I pull the breaks off and roll over to my computer screen, waving at the second of three monitors. Epic senses the movement and brings it to life. The screen lights up with a video of Earth from orbit.
“I’ve seen this channel,” Carlos says as he walks over to lean on the desk, “Anyone can tune into the camera on the ISS.”
“Oh, this isn’t ISS. Epic, zoom.”
The image blurs and we’re looking at a slightly angled image of Phoenix. Another blur and the image shifts to our HQ.
“Pop the window,” I order. The metal storm shutter creeks up as the image of our HQ on the video does the same.
“Holy crap!” Carlos runs to the window. He opens the glass and sticks his head out, hand frantically waving in the air. Looking back over his shoulder so he can see himself.
“You have your own spy satellite? That can’t be legal…”

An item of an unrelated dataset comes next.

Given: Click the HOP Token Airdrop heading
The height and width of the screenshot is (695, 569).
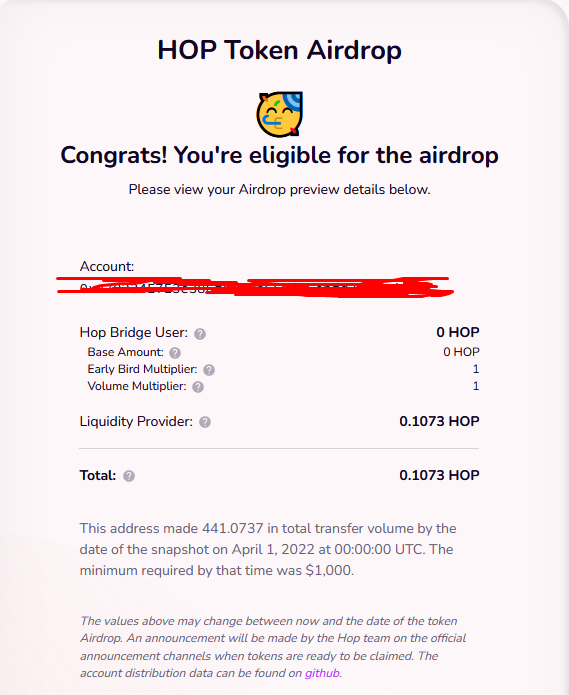Looking at the screenshot, I should tap(280, 50).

I start to respond then stop, it never occurred to me it might be illegal. I know there’s a treaty against weapons in space, but that’s for governments.
“I’m not sure if it is legal, but what country’s laws am I violating? It’s space, I’m pretty sure it’s past the twelve-mile limit,” I say with a grin.
“That is frickin cool!”
The door slides open, revealing Kate and Glacier. Carlos spins around so fast he loses his balance. Stepping sideways, he tries to recover and ends up driving himself into the beanbag chair he favors for playing games.

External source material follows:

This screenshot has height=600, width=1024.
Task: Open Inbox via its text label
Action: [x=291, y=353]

I shake my head, Kate rolls her eyes and Glacier giggles. I couldn’t be more surprised at the ice queen if she suddenly turned human.
“Hi,” Carlos says from his half-fallen, half-laying position on the bag.

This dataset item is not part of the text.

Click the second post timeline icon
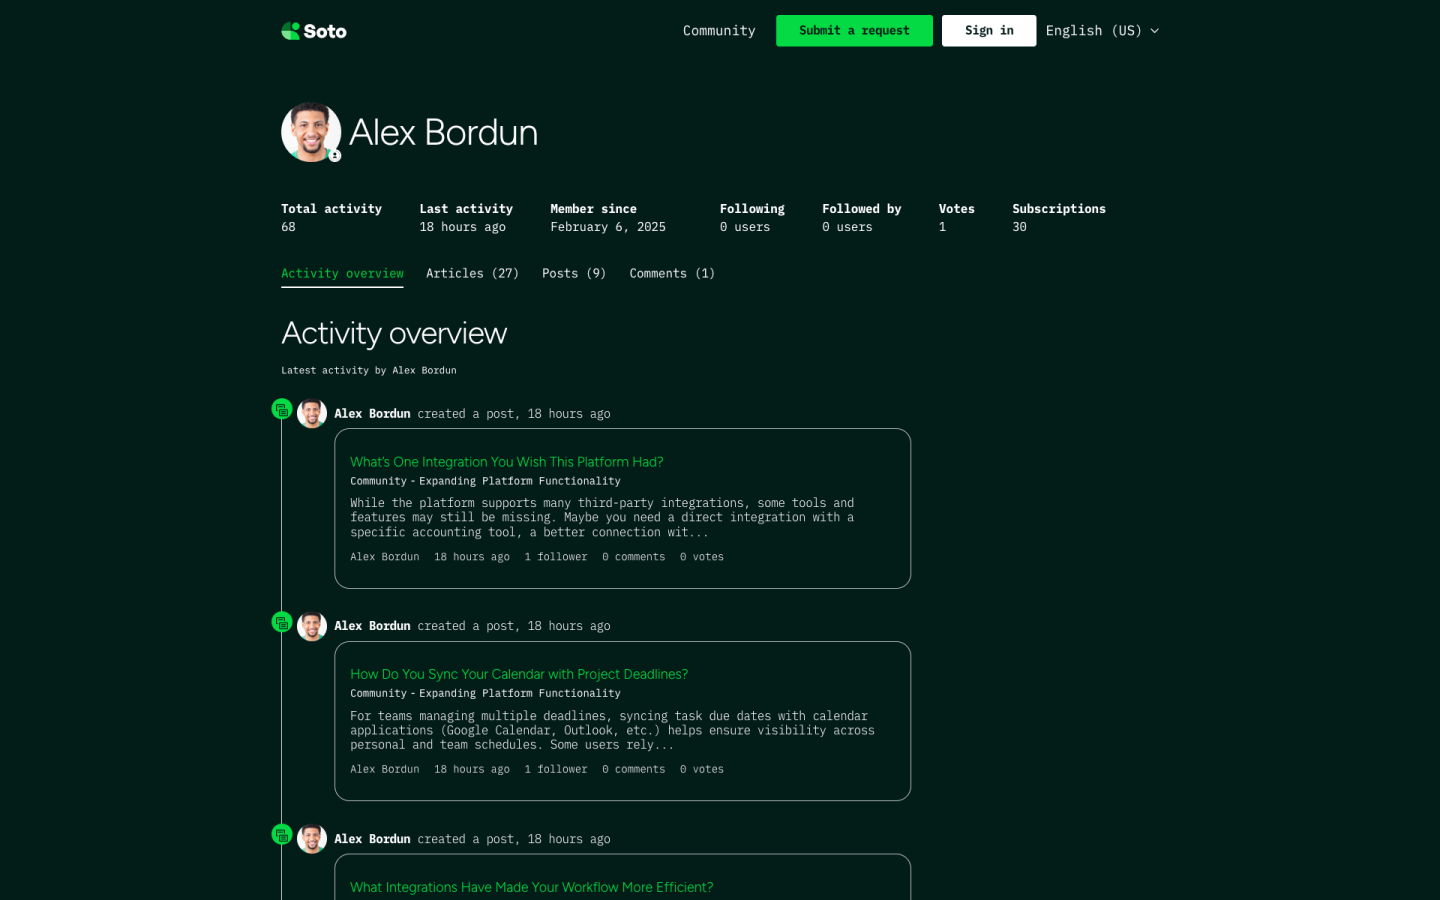This screenshot has width=1440, height=900. point(282,622)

“Suave,” I say. I’m actually glad he fell. I don’t want anyone else knowing about Artemis and I haven’t had the chance to tell Kate. I may never have to use her but if I do, I want it to be a surprise. You can’t defend against what you can’t see coming.
Kate throws a glance my way, an eyebrow quirking up. Crap. She can probably sense my desire to keep Artemis hidden. I flip the monitor off and rely on Epic to take care of the rest. The window closes and the shutter rolls down into place.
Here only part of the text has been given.